Editor's note: This "Wearing Thin" column appeared in The Athens NEWS on Sept. 13, 2001. I wrote it the evening of the terrorist attacks in New York City and Washington, D.C. I realized just now that it's no longer findable online, so I'm giving it new life. I still think it's a worthy message even though nobody in a position of authority listened the first time. TS
On an Internet newsgroup, a parent from Hoboken, New Jersey, posted a message shortly after noon on Tuesday. She jerked into sharp, personal focus the impossible tragedy that had been playing out all day on Tuesday, Sept. 11.
"A lot of my daughter's friends' parents work in the World Trade Center," she wrote. "When I went down to the school, it was mayhem... A bunch of kids had walked over to the river to watch.
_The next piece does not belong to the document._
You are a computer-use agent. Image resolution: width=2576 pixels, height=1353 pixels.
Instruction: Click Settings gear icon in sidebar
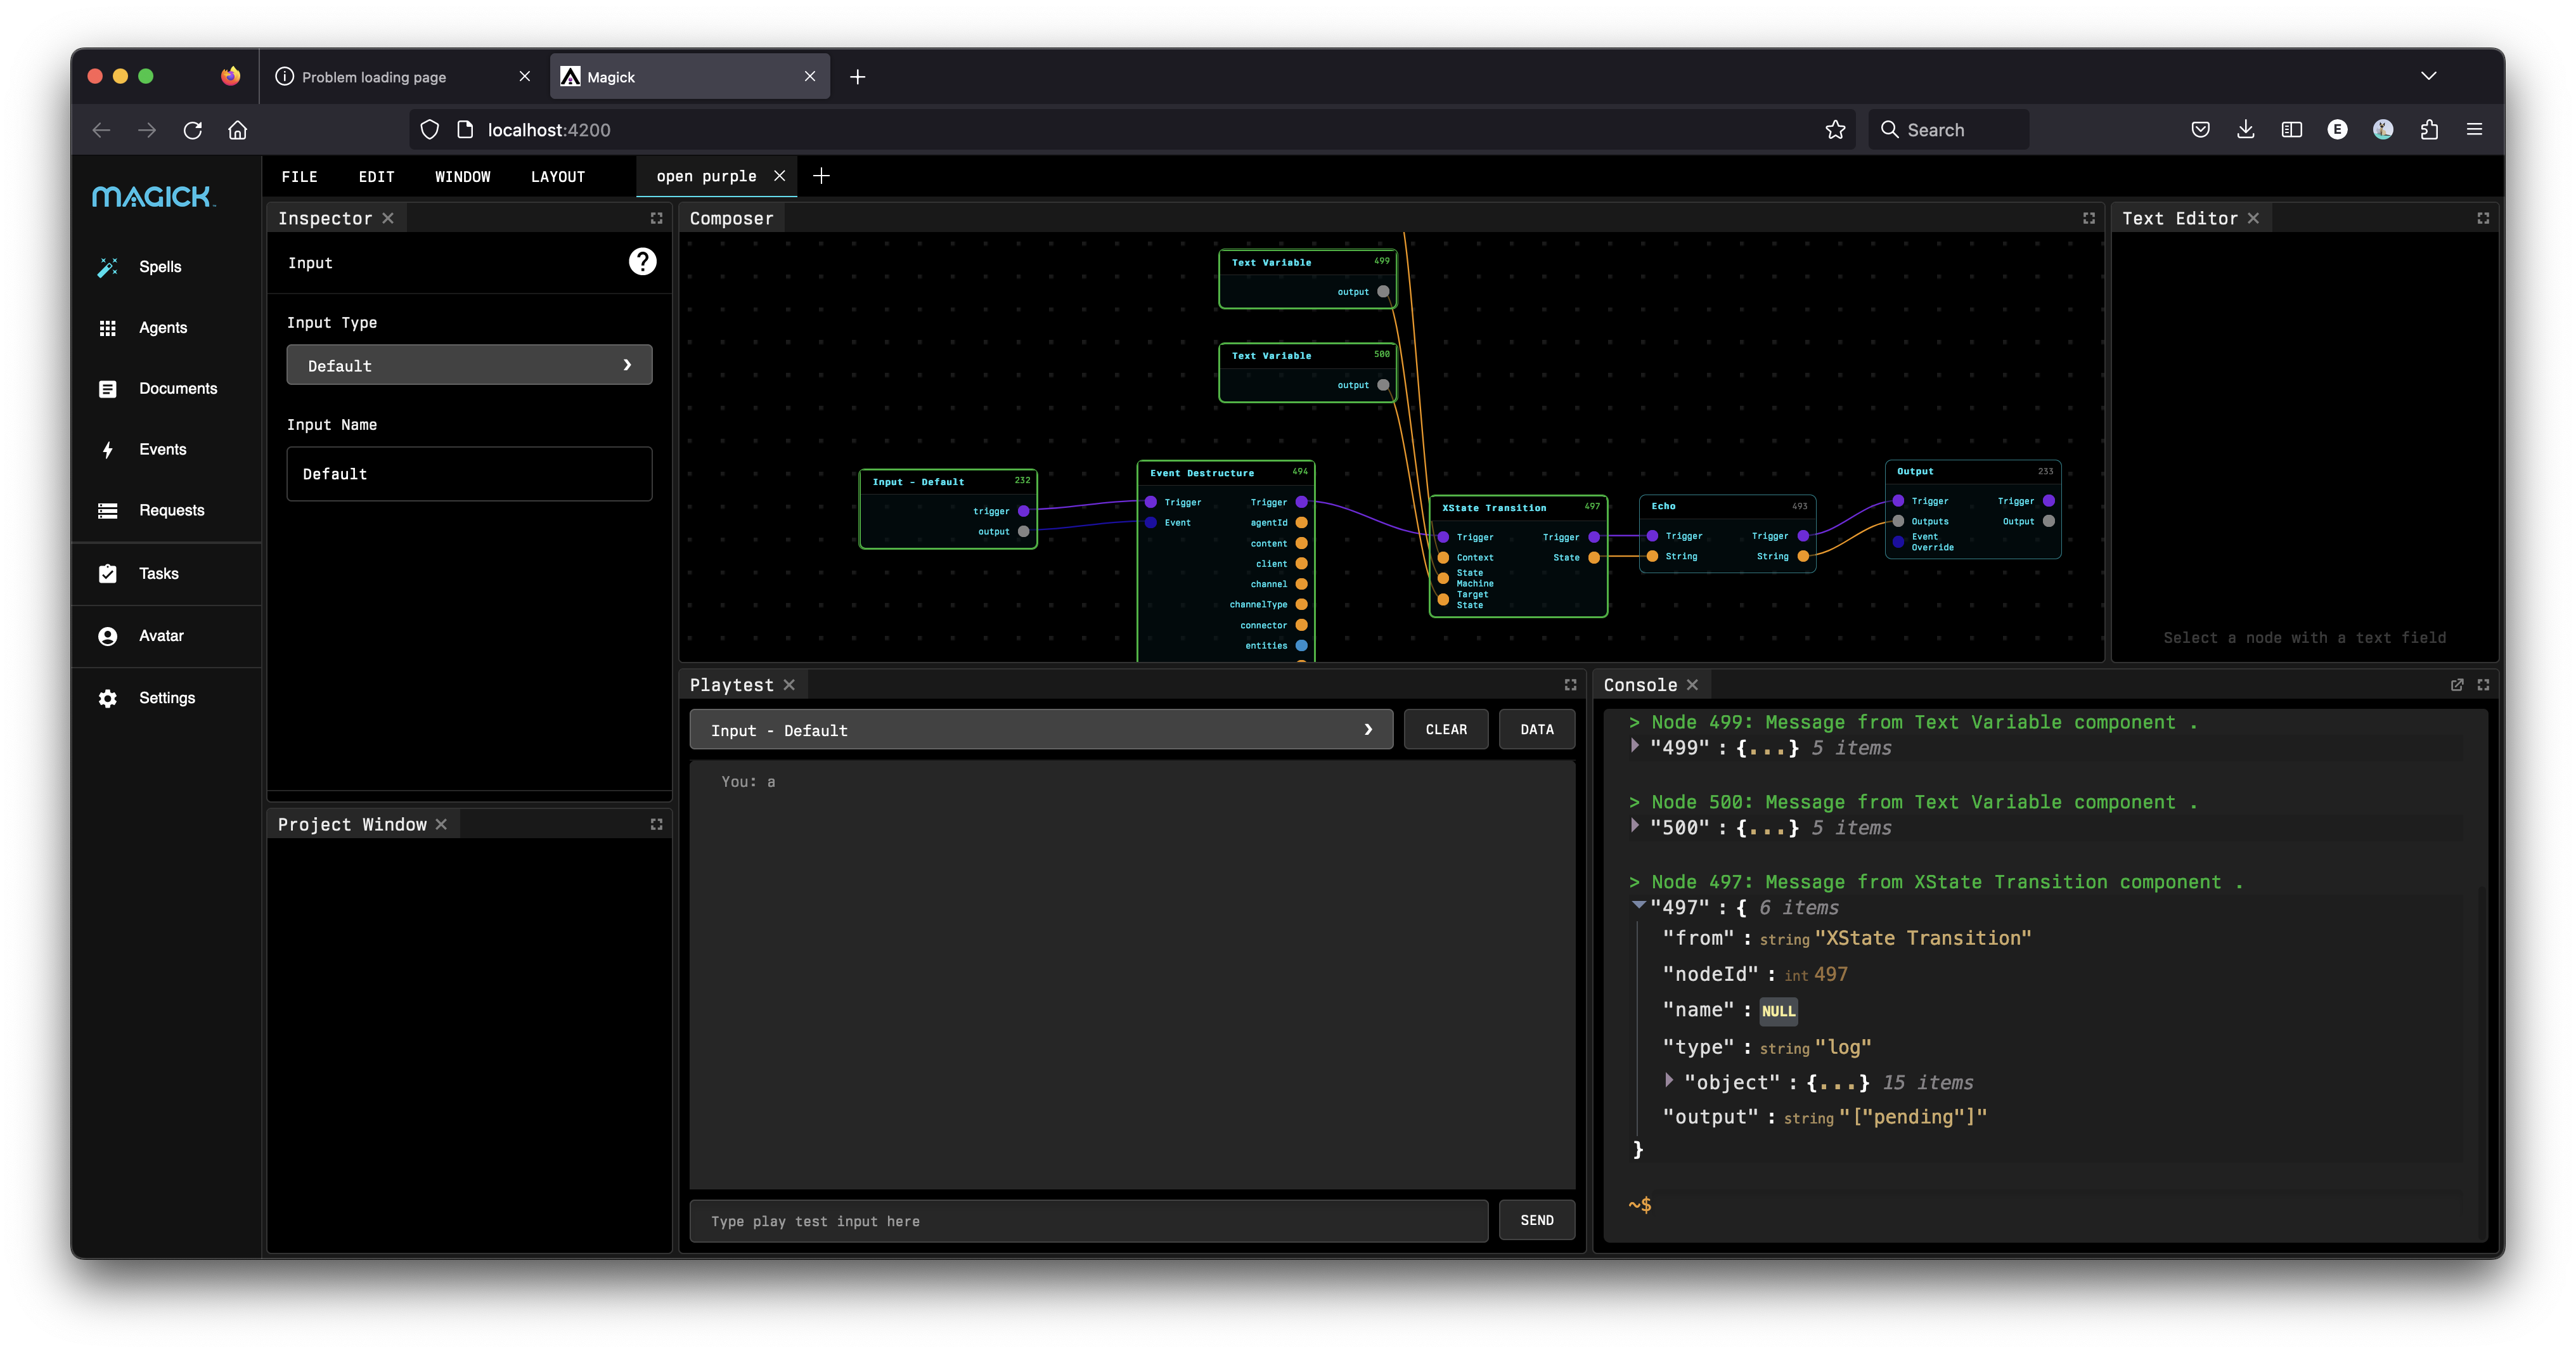(x=108, y=698)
Who can blame them, but it gave me a heart attack."
It broke my heart, too, to visualize children watching their parents die.
Let's not forget the human lives destroyed Tuesday, Sept. 11, or their families who are grieving.
Let's not send those thousands of victims of terrorism through an ideological rendering plant, transforming skin, blood, heart and soul into abstract hatred, pretexts and polemics.
Let's not commit the same monstrous crime that the terrorists committed, in negating human life, in pursuit of a lifeless ideal.
Let's not avoid looking at our own foreign policies that elevate political gamesmanship above flesh and blood, and fuel the sort of cold, killing hatred that was wrought on America Tuesday morning.
Let's beware the cold calculations that utilize numbers instead of names, and employ mundane terms like "collateral damage" as stand-ins for the slaughter of innocents, whether they're passengers on a jet airliner or hungry children in Iraq.
Let's find the fiends responsible for Tuesday's terror, and those who harbored them, and make them pay for what they've done. But let's avoid indiscriminate retaliation that kills the innocent, and recklessly unleashes the gods of war.
Is that asking too much? Will too much care in exacting justice prevent the accomplishment of that justice? Perhaps, but taking exquisite care that we're precise in our retaliation, however severe its execution, will show the world and ourselves that we're not terrorists. It will provide a shining counterpoint to the psychosis of abstraction that allows fanatical terrorists to fly a fully loaded airline into a crowded skyscraper, in apparent pursuit of a demented formula for salvation.
As a school assignment, my sixth-grade daughter was asked to write her own feelings about the tragedy Tuesday evening. This is part of what she wrote:
"Every day I hope for world peace. I hope someday we will all be equal, and there will be no more fighting, killing or anything else of that kind. The world won't be the same anymore... The way the feeling will live inside of me will be a memory I won't want to remember. People who had family in those buildings or on those airplanes will never be the same. This is the first thing in my lifetime that will be history."
Most of our lives will be changed by Tuesday's events. Our children's, too. Unimaginable pain for the survivors and their families, and heartbreak for all of us.
We must find a way to bring justice to those who committed Tuesday's attack, and anyone who aided them. But let us never forget the horrific consequences of valuing an untouchable, unlovable ideal above innocent human life.